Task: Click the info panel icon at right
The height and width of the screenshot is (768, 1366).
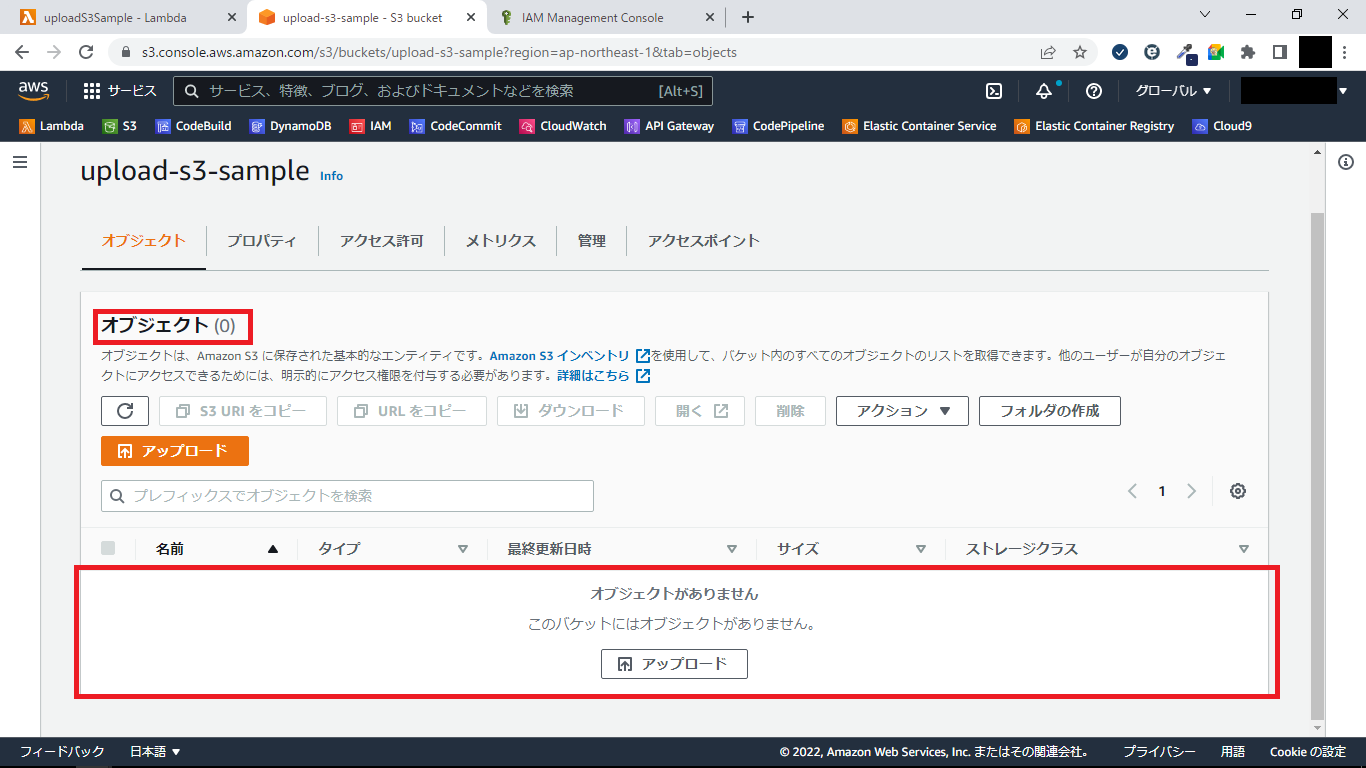Action: point(1346,162)

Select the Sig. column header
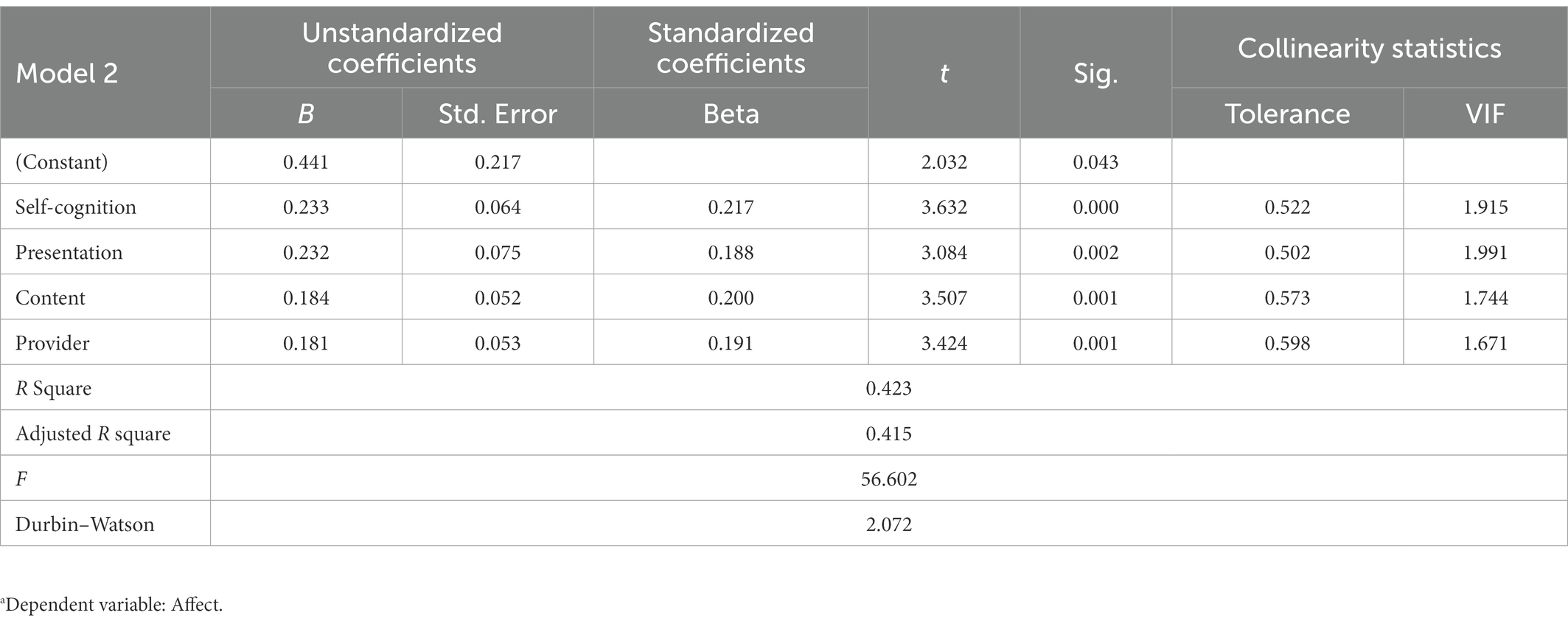1095,74

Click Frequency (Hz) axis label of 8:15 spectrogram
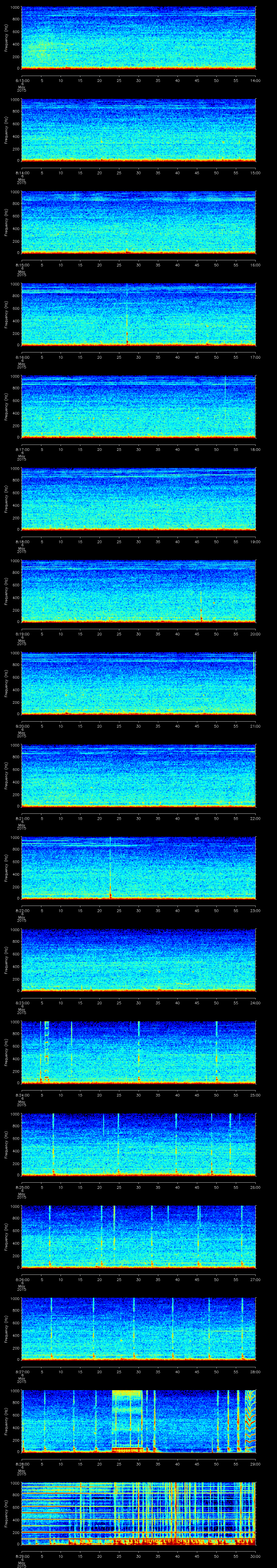(6, 222)
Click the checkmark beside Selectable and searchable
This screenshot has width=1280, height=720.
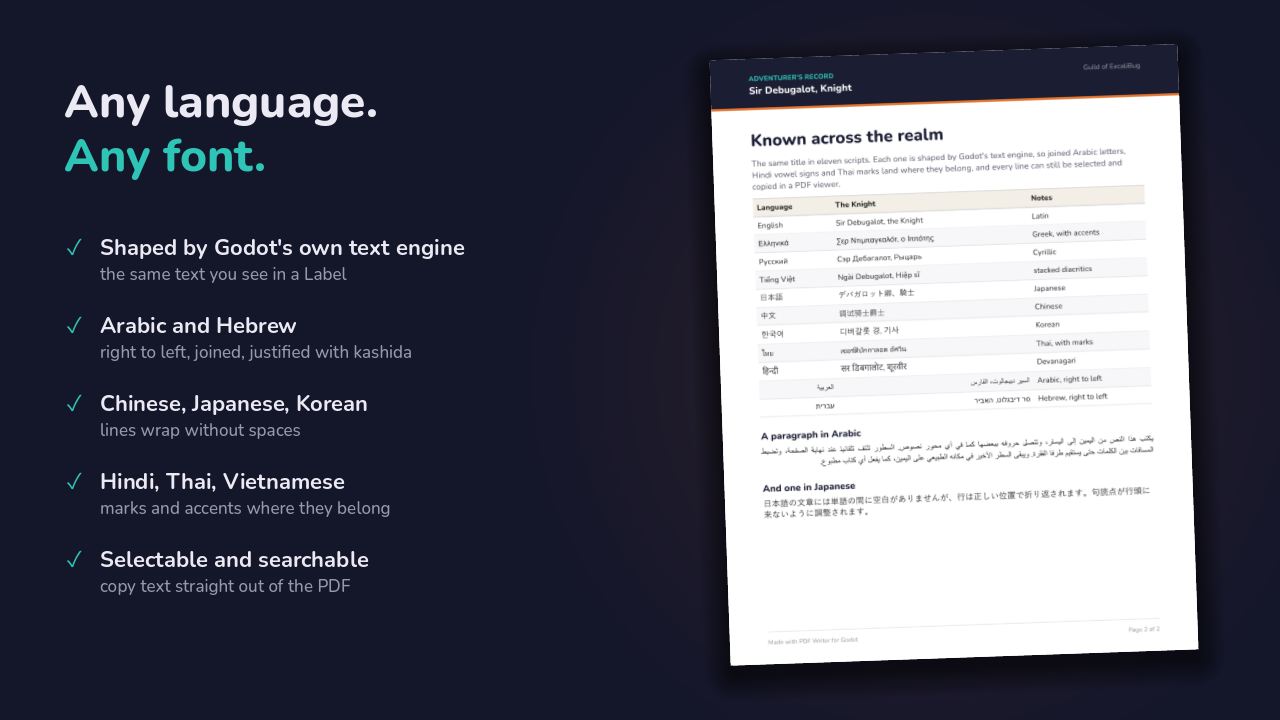73,560
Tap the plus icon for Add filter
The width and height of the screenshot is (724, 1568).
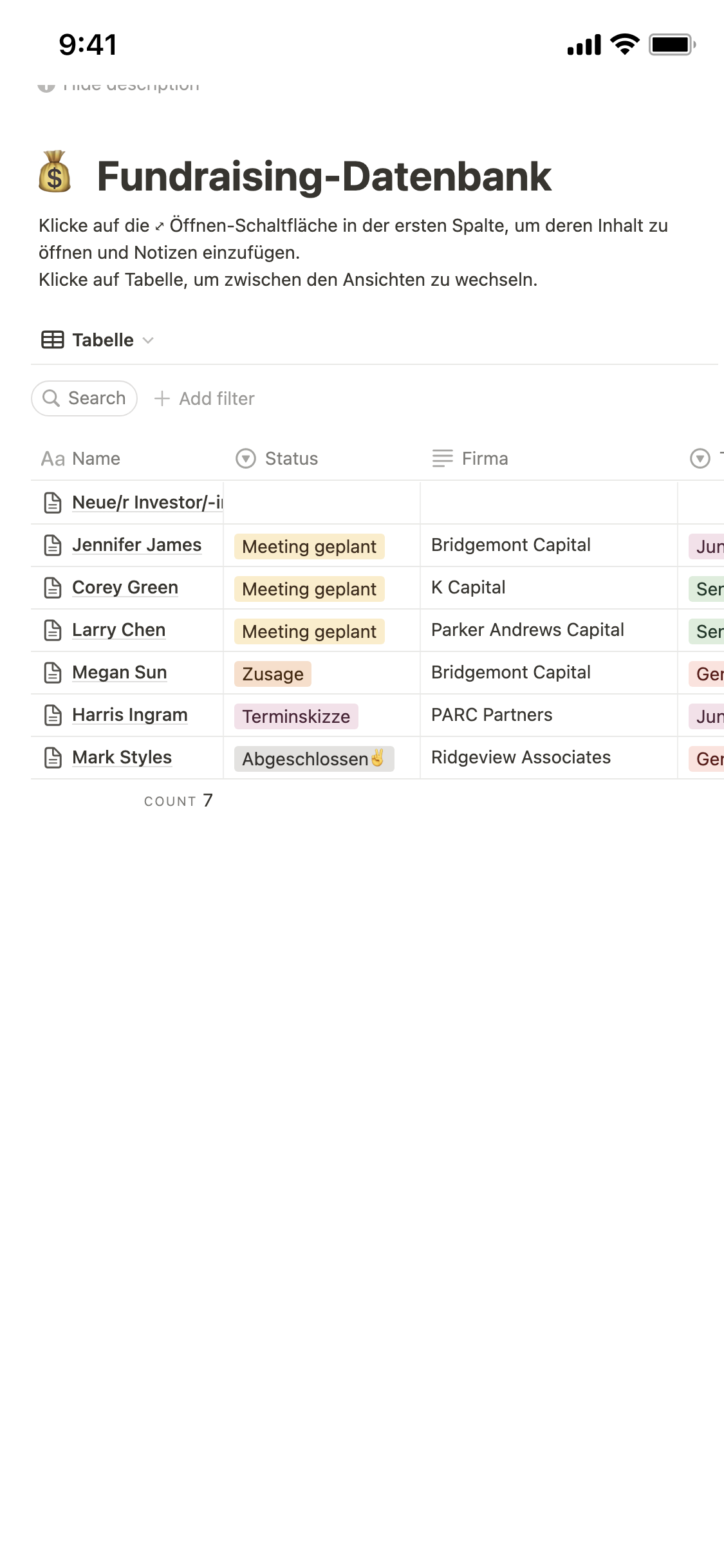162,398
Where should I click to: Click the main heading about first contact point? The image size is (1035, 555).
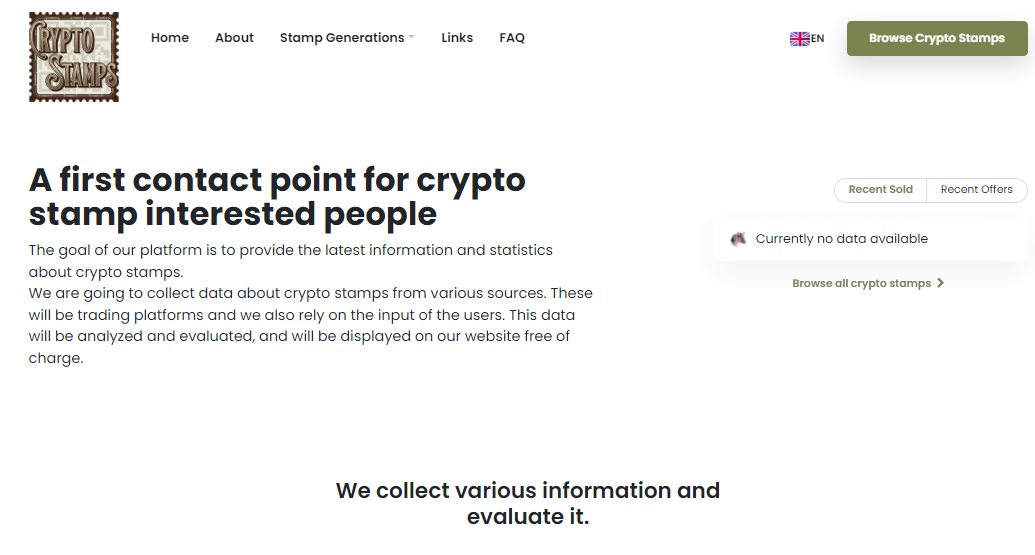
______________________________
**What to produce**
Drop every picture and repeat the rest of the entries exactly.

**Answer section**
Task: Click the info panel icon at right
The height and width of the screenshot is (768, 1366).
Action: point(1346,162)

Select the Sig. column header
1095,74

Click Frequency (Hz) axis label of 8:15 spectrogram
(6, 222)
Click the checkmark beside Selectable and searchable
This screenshot has width=1280, height=720.
73,560
Tap the plus icon for Add filter
The width and height of the screenshot is (724, 1568).
162,398
Where should I click to: Click the main heading about first contact point? The image size is (1035, 555).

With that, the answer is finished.